━━━ DATA IN THIS EXERCISE ━━━

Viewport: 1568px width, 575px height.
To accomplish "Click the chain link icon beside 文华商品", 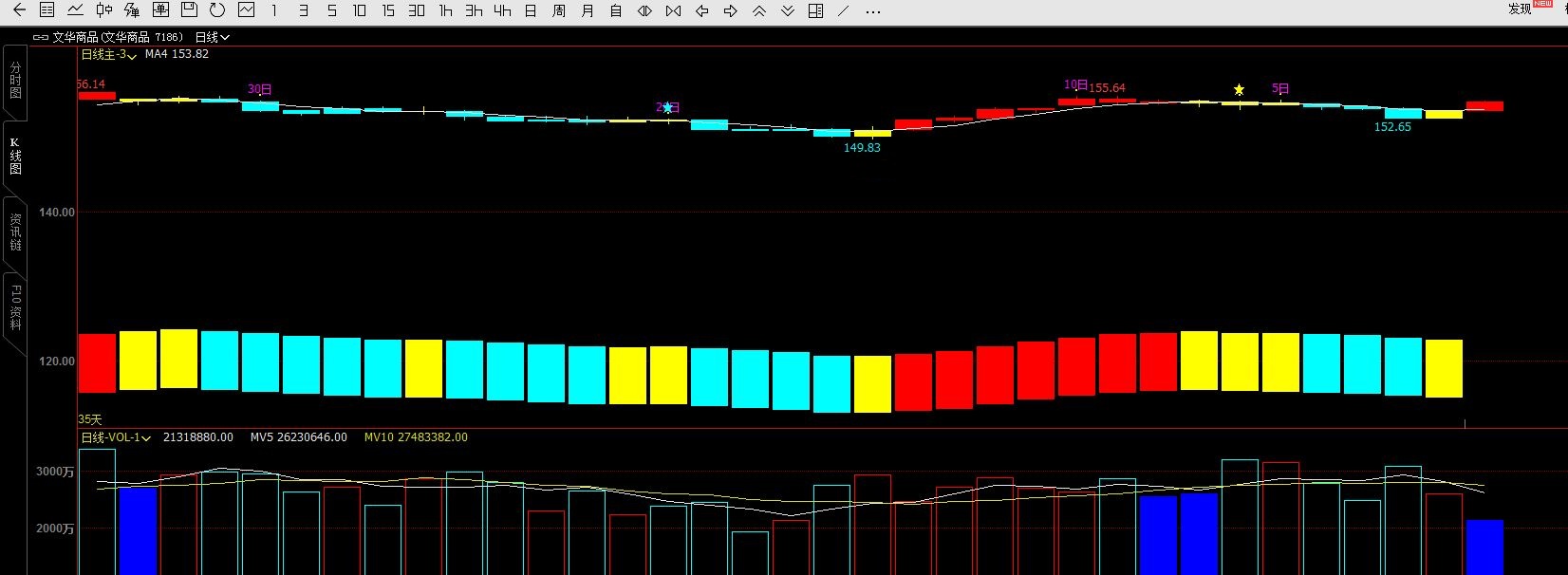I will point(40,37).
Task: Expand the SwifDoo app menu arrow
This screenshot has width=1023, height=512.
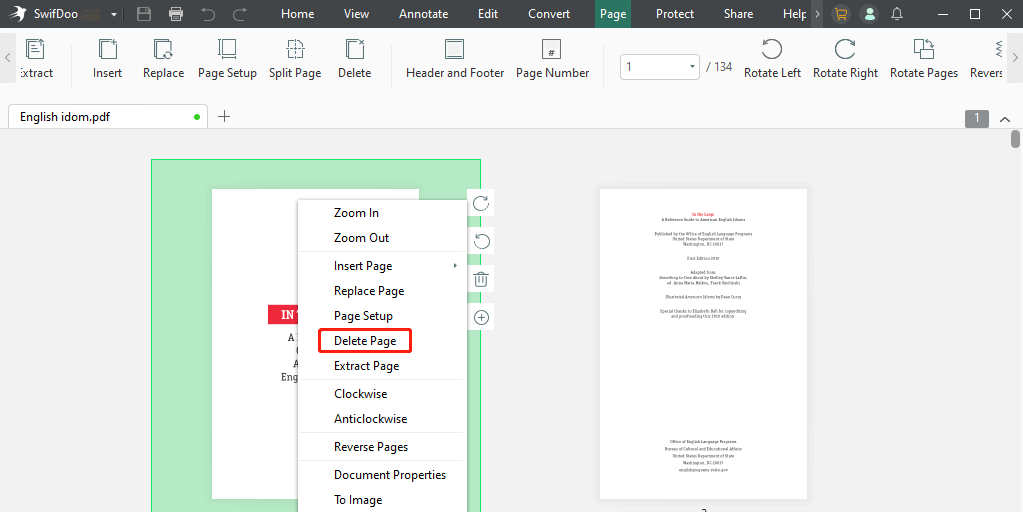Action: (114, 14)
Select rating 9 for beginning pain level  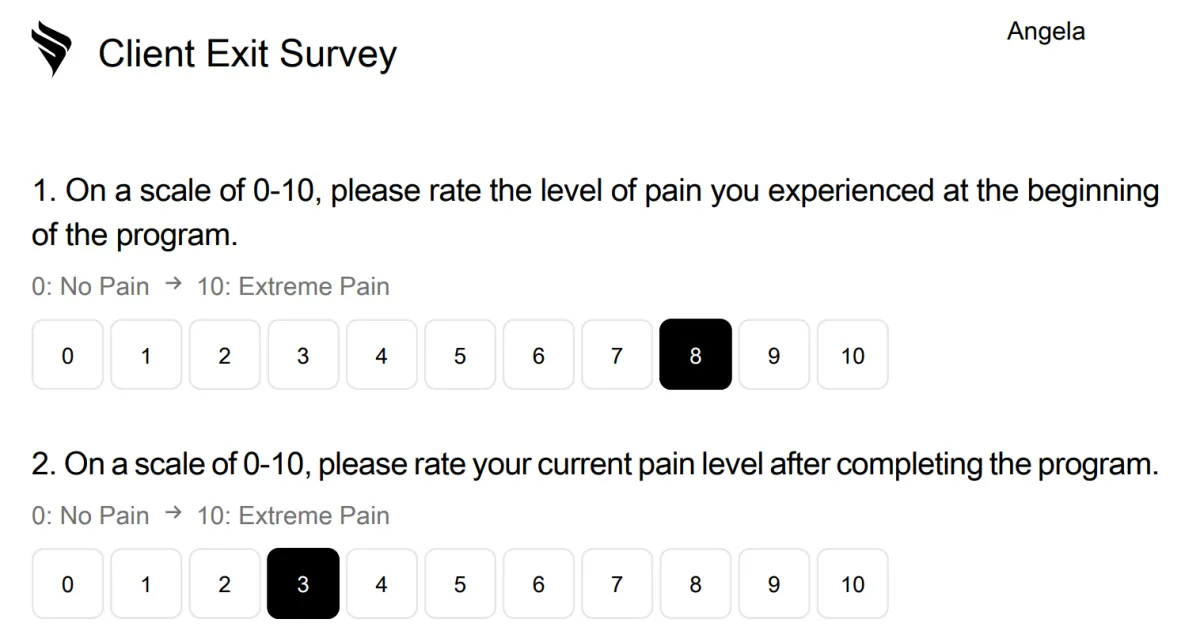(774, 355)
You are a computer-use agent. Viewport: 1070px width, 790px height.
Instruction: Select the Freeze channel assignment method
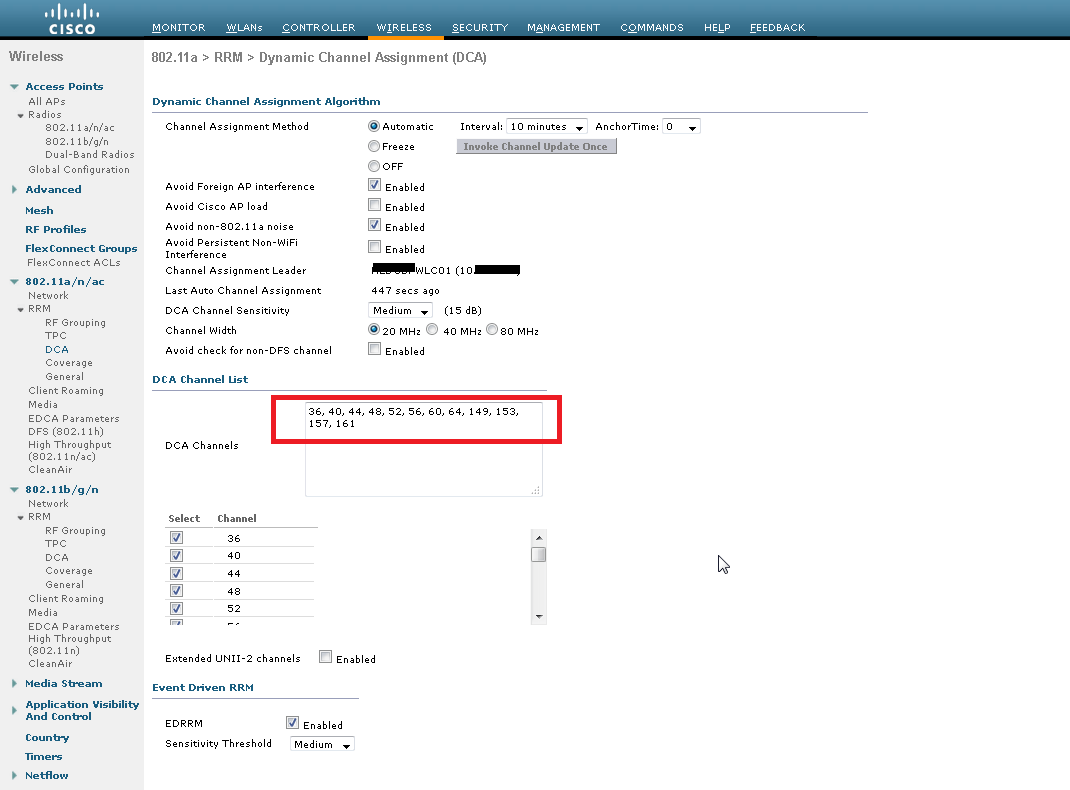(x=374, y=146)
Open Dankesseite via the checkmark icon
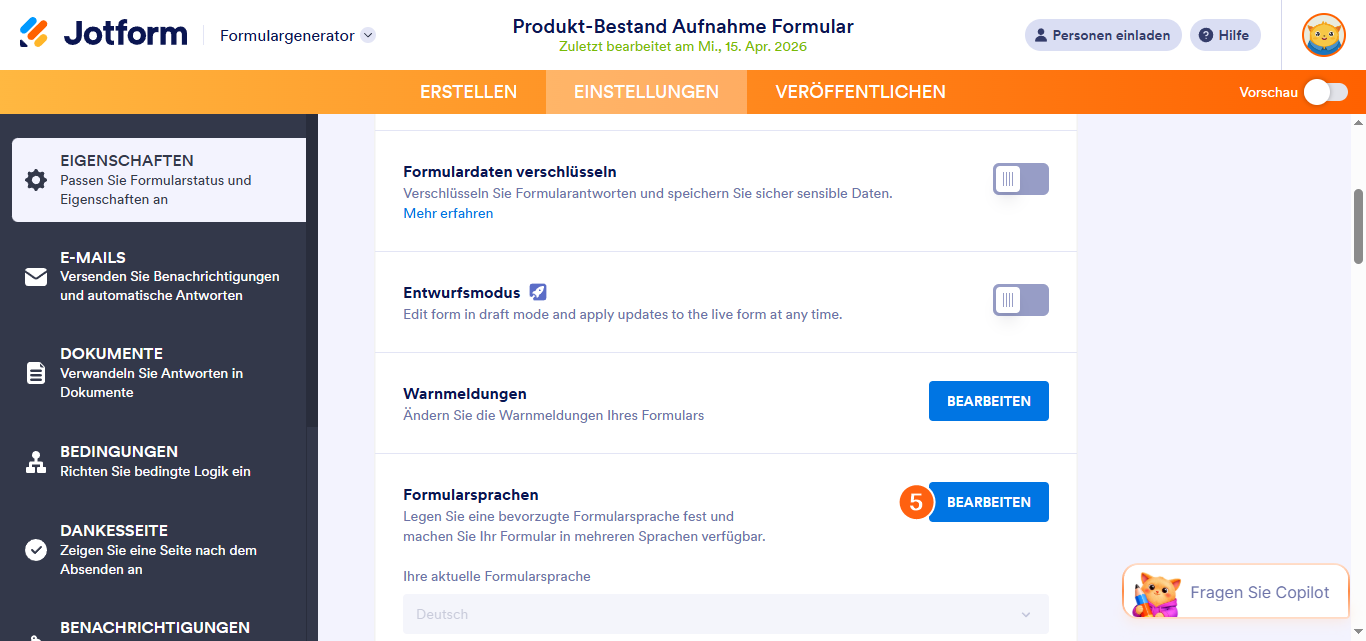Viewport: 1366px width, 641px height. [x=36, y=549]
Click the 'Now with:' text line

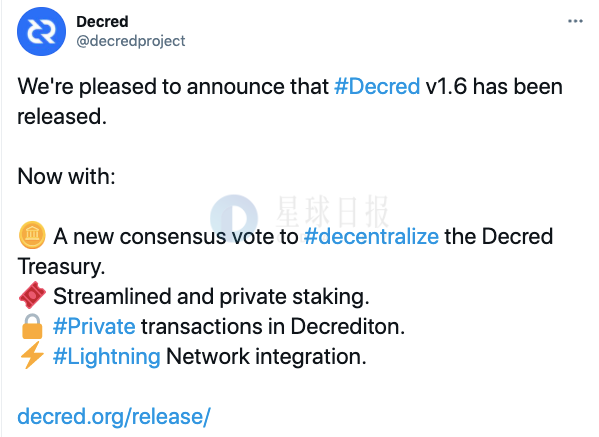pos(66,176)
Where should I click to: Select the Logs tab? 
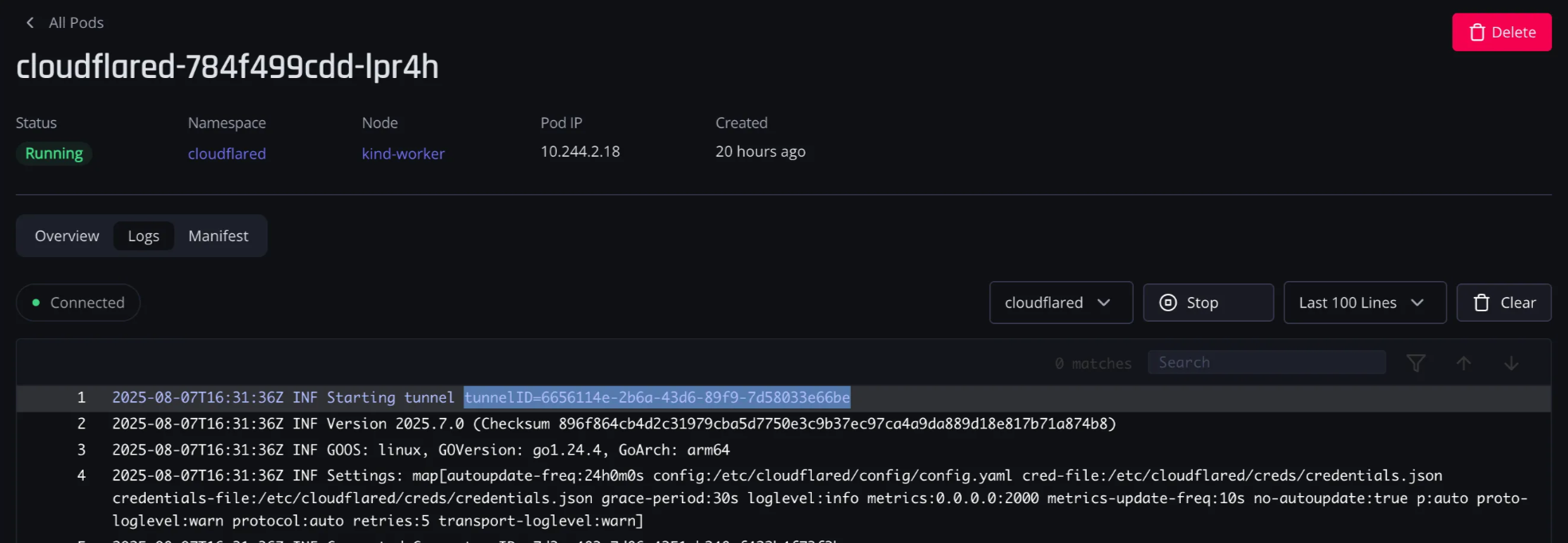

━━━

*GOAL:*
Starting at the line that contains "Click the 'Now with:' text line" and ending at the end of the listing, write those lines out again with "Logs" swapped for "History" and everything else unchanged. Leave the pictures out of your answer.

*RESULT:*
Click the 'Now with:' text line

pos(66,176)
Where should I click to: Select the History tab? 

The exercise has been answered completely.